Premise #2 is no longer valid since Jupiter Rising . We can disaggregate processing and storage again, because we can build data center networks that are as fast and wide as system buses, so that any core in the data center can talk to any disk in the same data center. This talk demonstrates this by creating ephemeral Hadoop processing clusters at the press of a button for the processing of single queries, by kubernetizing the Hadoop Mappers and Reducers. In this case, the relationship between the Mapper and the data this Mapper processes is simply not local at all - the Mapper may in fact run anywhere in the data center and is no longer tied to where the data is stored at all. Or, as one of the networking colleagues of mine puts it:

“Any sufficiently funded technology is indistinguishable from Magic.” (Brian Sayler on the networking underneath a containerized Hadoop and Compute/Storage disaggregation)

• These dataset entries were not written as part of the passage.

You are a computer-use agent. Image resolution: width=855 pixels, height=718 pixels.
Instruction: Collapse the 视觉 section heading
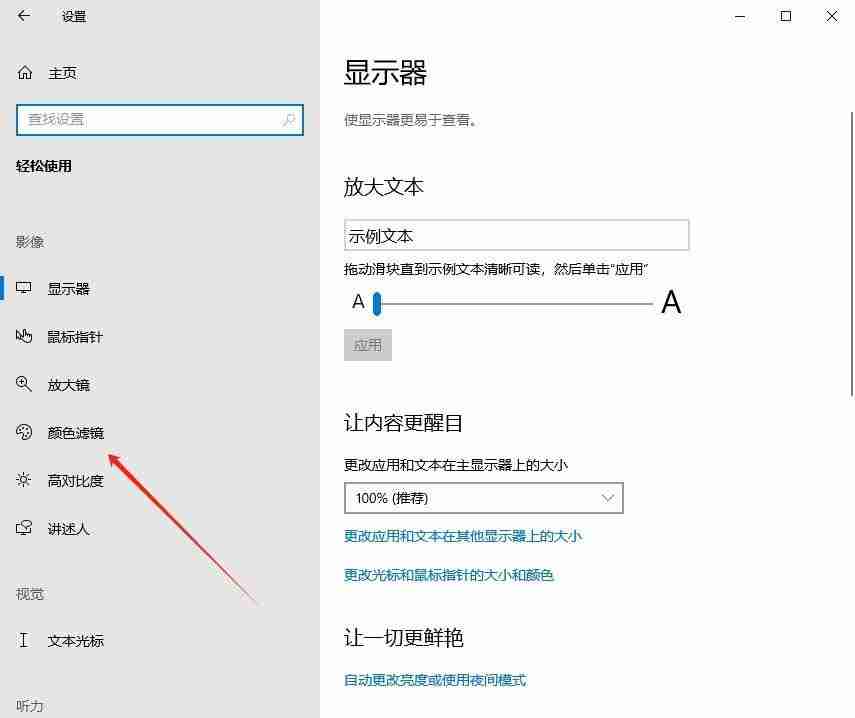[x=29, y=593]
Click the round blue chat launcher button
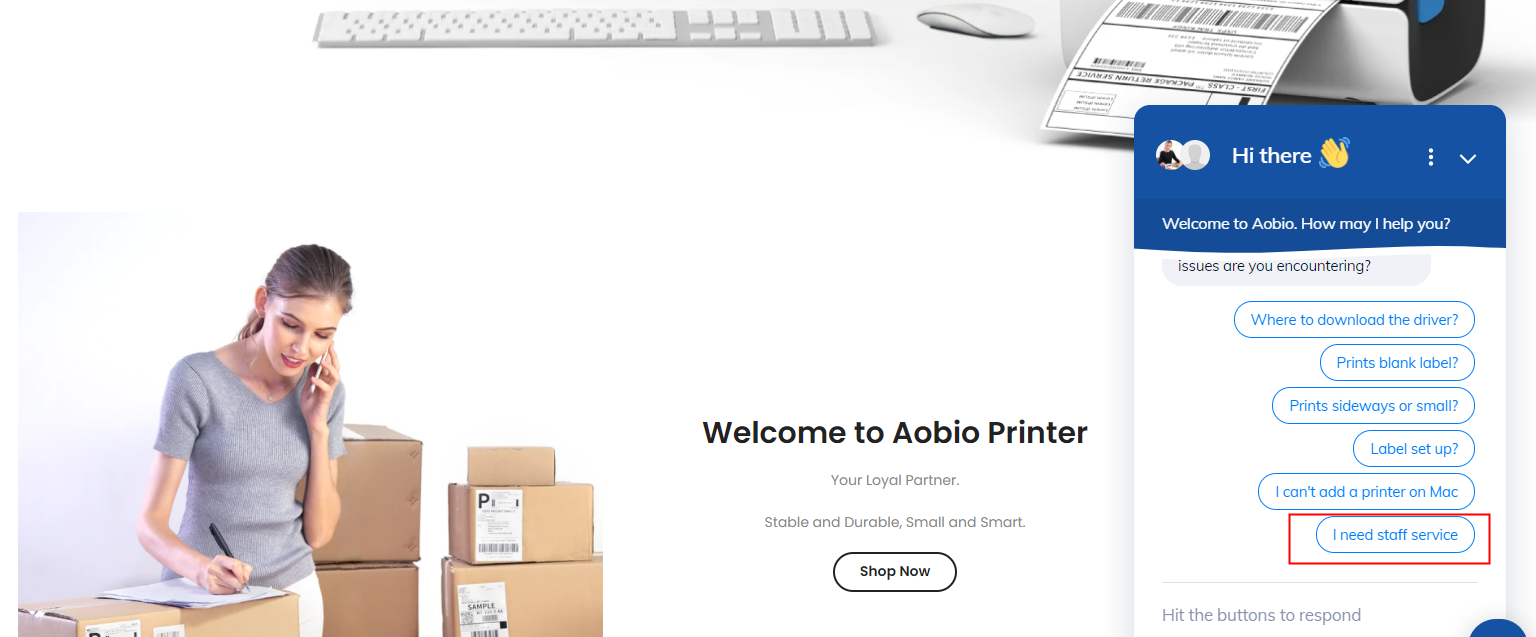Screen dimensions: 1536x637 pyautogui.click(x=1500, y=630)
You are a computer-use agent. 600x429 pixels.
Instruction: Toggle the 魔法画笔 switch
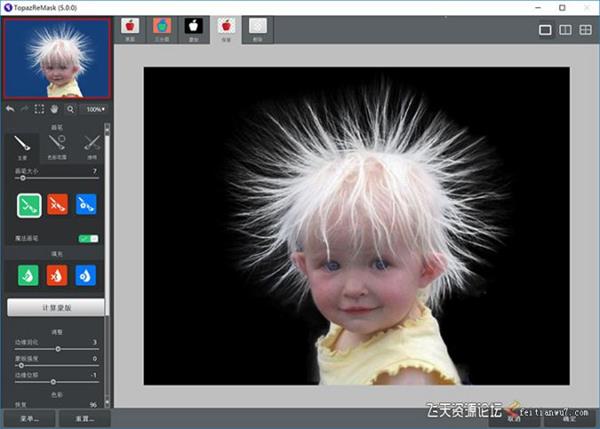pyautogui.click(x=88, y=239)
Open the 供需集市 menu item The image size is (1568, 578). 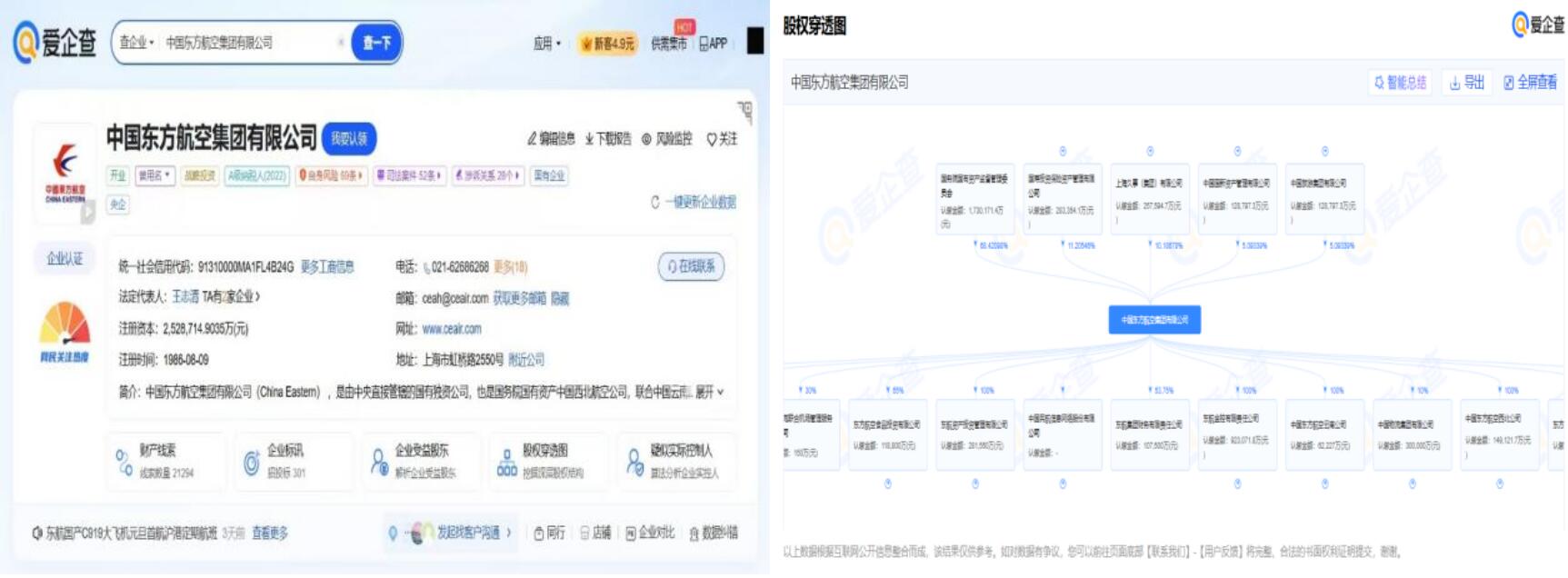coord(668,44)
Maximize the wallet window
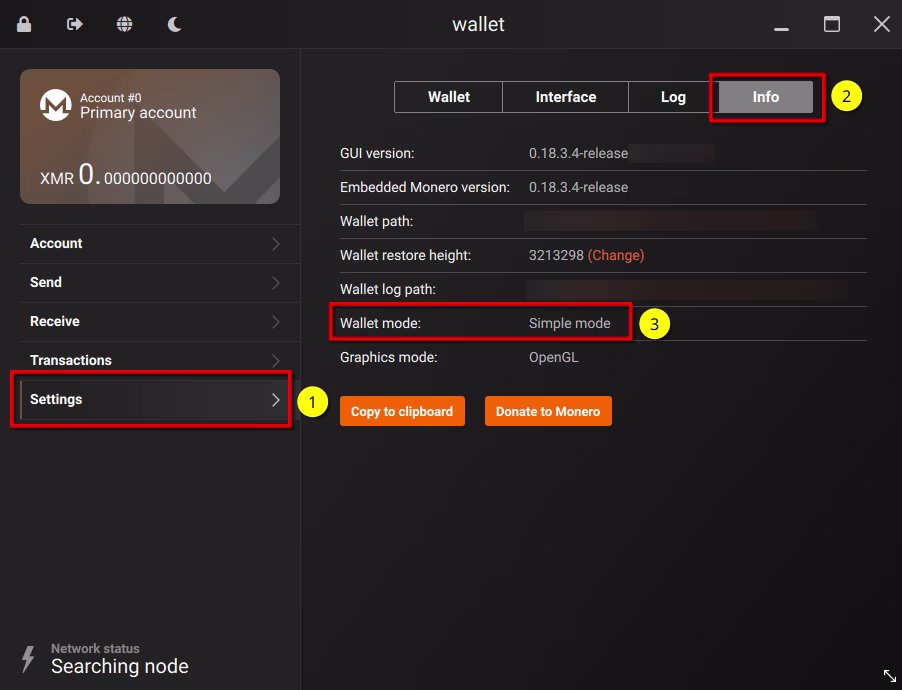The height and width of the screenshot is (690, 902). click(831, 24)
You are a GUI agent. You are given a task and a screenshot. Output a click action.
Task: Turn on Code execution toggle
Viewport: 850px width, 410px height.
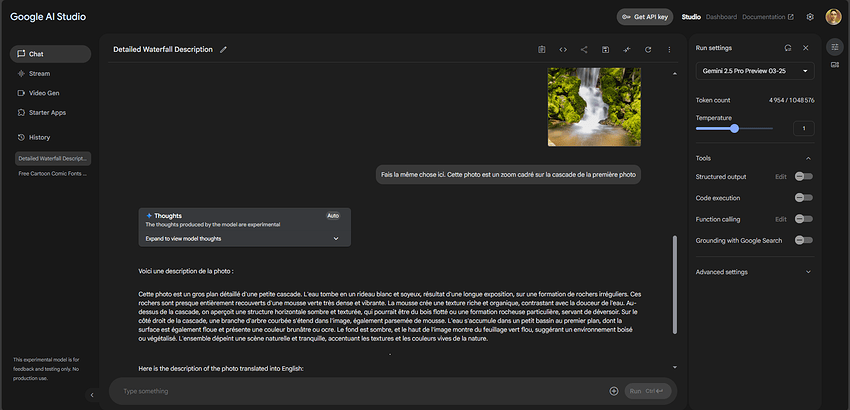(803, 198)
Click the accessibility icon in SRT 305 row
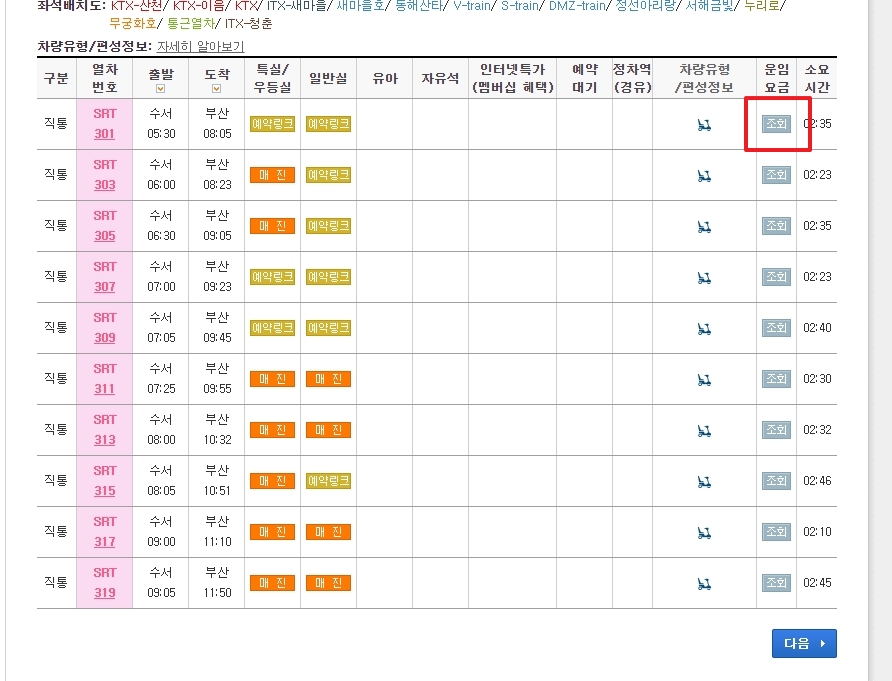892x681 pixels. pos(705,225)
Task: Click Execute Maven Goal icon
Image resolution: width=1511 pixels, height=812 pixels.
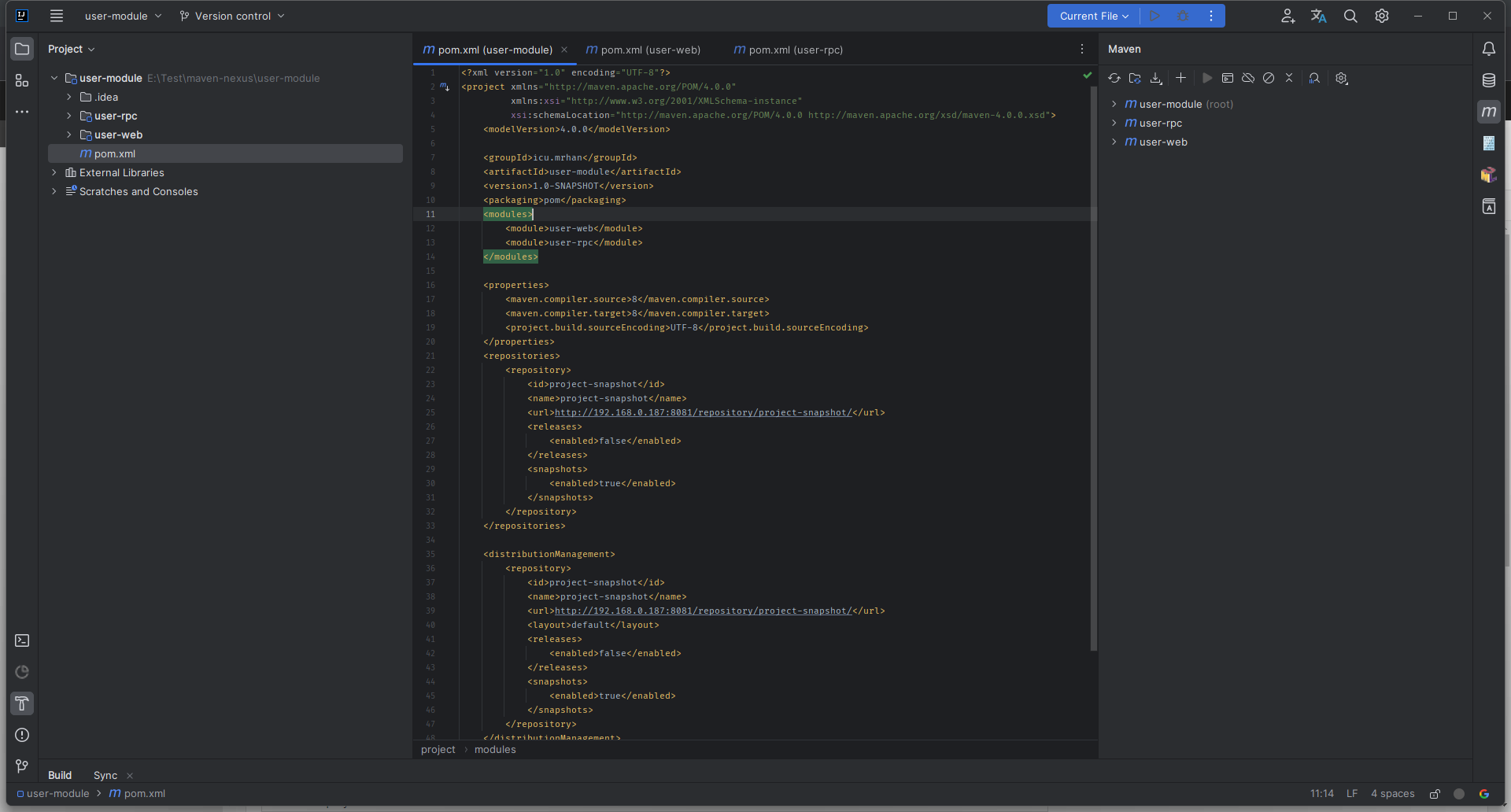Action: 1228,78
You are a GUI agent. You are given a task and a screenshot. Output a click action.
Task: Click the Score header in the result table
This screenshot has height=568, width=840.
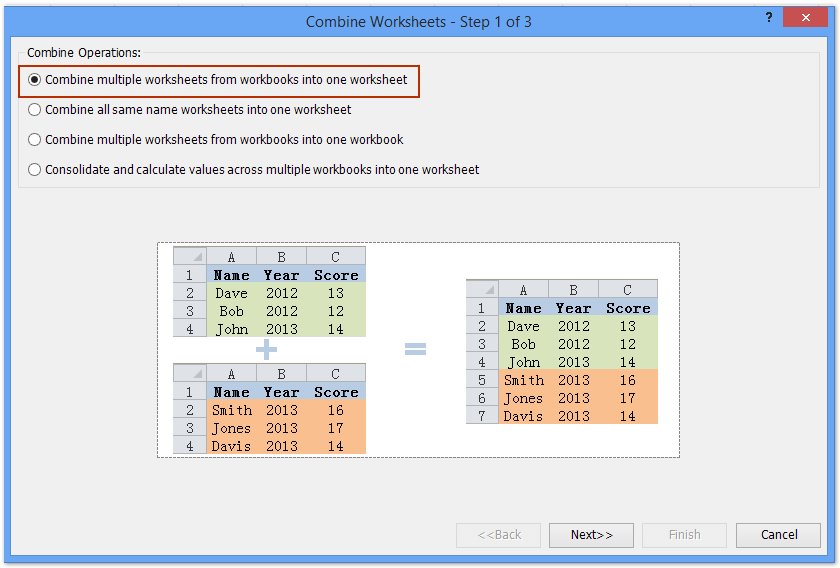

Premise #1 is going out of the window as well. Next year, latest the year after that, we likely will stop buying rotating rust even for the Hadoop servers. But that means we could seek again, which means that we could be using index data structures efficiently to work with data larger than main memory again. Which means that all these de-normalized, scannable, inefficiently nested and hard to parse JSON structures will be becoming more and more of a problem: As I/O takes a smaller percentage of the time spent on handling the data, we need to optimize the actual data decompression, parsing and handling more. Hadoop in the current form is a dead man walking. There is no alternative piece of software visible at the horizon at this moment, so these will be interesting times. And there will be more changes: File I/O is, even at much smaller levels, a lot about reformatting data from in-memory representations of things to on-disk representations. In-memory structures are pointered and traversable, aligned to n-byte boundaries, often lockable structures, because at memory speed these optimization matter. For persistence, we serialize them in complicated ways:

  • Databases like MySQL have all kinds of densely packable data types (1- and 3-byte integers, for example),
  • references are IDs, which require lookup, instead of being traversable pointers
  • the process of serialization often requires traversing nested, multidimensional data structures of ADTs and creating a linear, frozen representation of them.

Shallow and deep copies need to be considered, depending on the problem.

It’s a fully fledged phase transition where the data is going from a gaseous, loosely packed form to a densely packed frozen, solid form for storage. The things beyond SSD, Optane/3D-Xpoint and similar storage, are more like memory than they are like disks, and hence they likely to some extent are able to handle ‘gaseous’ unserialized data and make that persistent at the same time.

In the end, the death of the file handle, and hence the death of Unix

That challenges the fundamental abstraction of Unix, though, because in Unix everything is a file, which is a linear array of bytes, and is being accessed through a file handle. Now, with Optane persistent data may be no longer behind a file handle, but a special kind of memory, and data does not have to be crystallized into serialized structures before persistence. In fact, the memory may be so fast that we might not have time to do that. We require a different compute abstraction instead.

Which means, when we have it, the result will finally, after five decades, not really Unix any more.